TeamEffort

TeamEffort makes it easy to process a collection with child processes allowing you to take advantage of multiple cores. By replacing

    collection.each do |item|
      # do some work on item
    end

with

    TeamEffort.work(collection) do |item|
      # do some work on item
    end

you get each item processed in a new child process.

Installation

Add this line to your application's Gemfile:

gem 'team_effort'

And then execute:

$ bundle

Or install it yourself as:

$ gem install team_effort

Usage

To do work in child processes just call TeamEffort.work with a collection of items to process and a block:

    TeamEffort.work(collection) do |item|
      # do some work on item
    end

You may specify the number of child processes with the work method:

    TeamEffort.work(collection, 3) do |item| # do the work using 3 child processes
      # do some work on item
    end

The number of child processes defaults to 4.

You can pass in a proc to receive completion notifications.

> data = %w|one two three|
> progress_proc = ->(index, max_index) { puts "#{ sprintf("%3i%", index.to_f / max_index * 100) }" }
> TeamEffort.work(data, 1, progress_proc: progress_proc) {}
 33%
 66%
100%

Your proc can return a result that will be provided the next time the proc is called.

> data = 1..1_000
> progress_proc = ->(index, max_index, previous_percent_complete) {
>   percent_complete = sprintf("%3i%", index.to_f / max_index * 100)
>   if percent_complete != previous_percent_complete # Only print when the percent complete changes
>     puts "#{ percent_complete }"
>   end
>   percent_complete
> }
> TeamEffort.work(data, progress_proc: progress_proc) {}
  0%
  1%
  2%
  3%
...

In rails you need to reestablish your ActiveRecord connection in the child process:

    ActiveRecord::Base.clear_all_connections!
    begin
      TeamEffort.work(collection, max_process_count) do |item|

        ActiveRecord::Base.establish_connection

        # do some work with active record

      end
    ensure
      ActiveRecord::Base.establish_connection
    end    

Discussion

TeamEffort uses child processes to do concurrent processing. To review the unix process model I recommend Jesse Storimer's Working With Unix Processes.

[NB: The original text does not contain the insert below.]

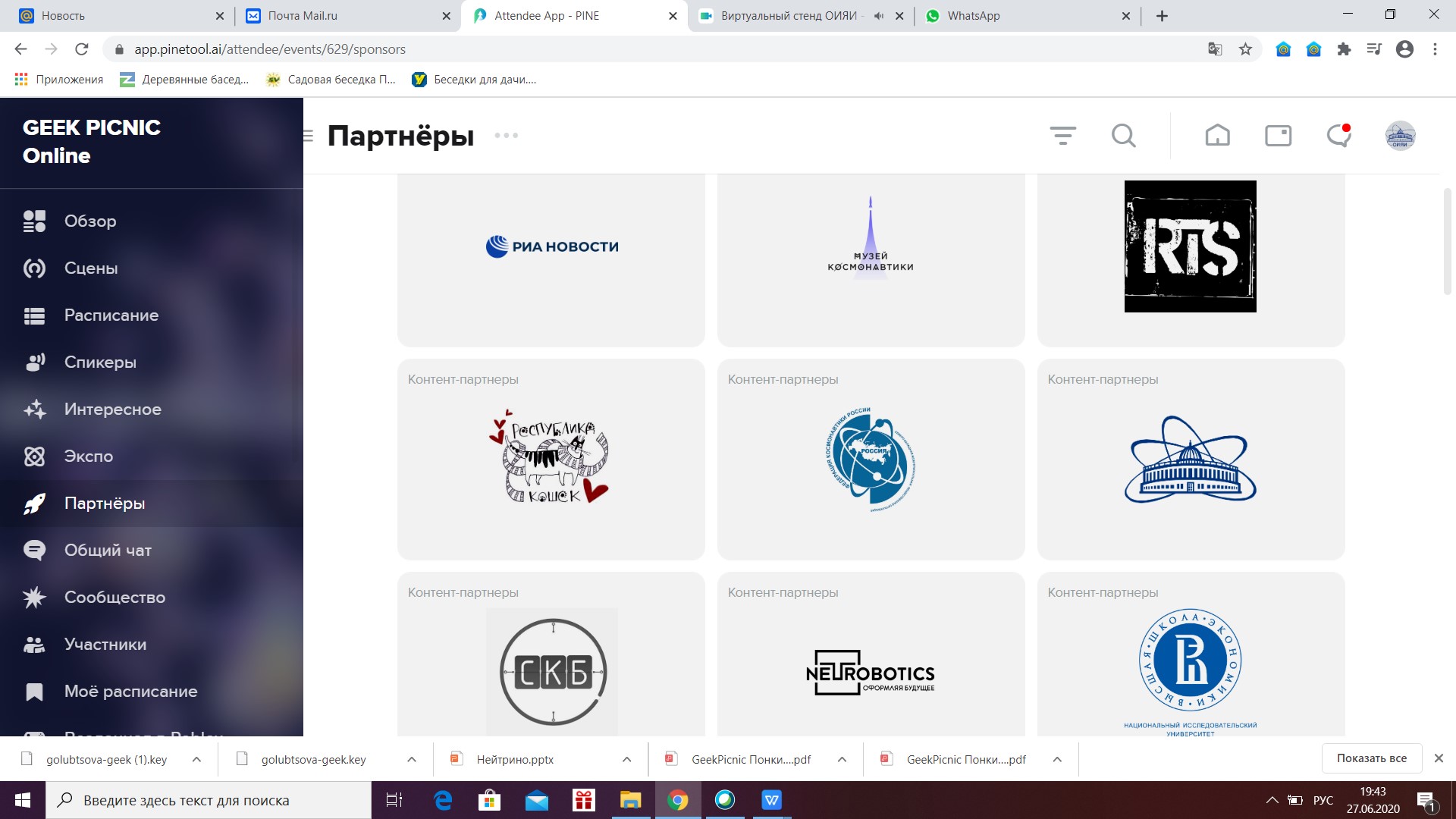Open chat notifications bubble icon
Viewport: 1456px width, 819px height.
coord(1338,136)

A disadvantage to using child processes for concurrent processing is the work required to create the child process and the duplication of memory. For this reason you should only use TeamEffort on collections where there is significant processing to be performed on each item.

An advantage of using child processes is that the memory is reclaimed when the child process goes away. This can make long running jobs resilient to memory leaks.

Contributing

  1. Fork it
  2. Create your feature branch (git checkout -b my-new-feature)
  3. Commit your changes (git commit -am 'Add some feature')
  4. Push to the branch (git push origin my-new-feature)
  5. Create new Pull Request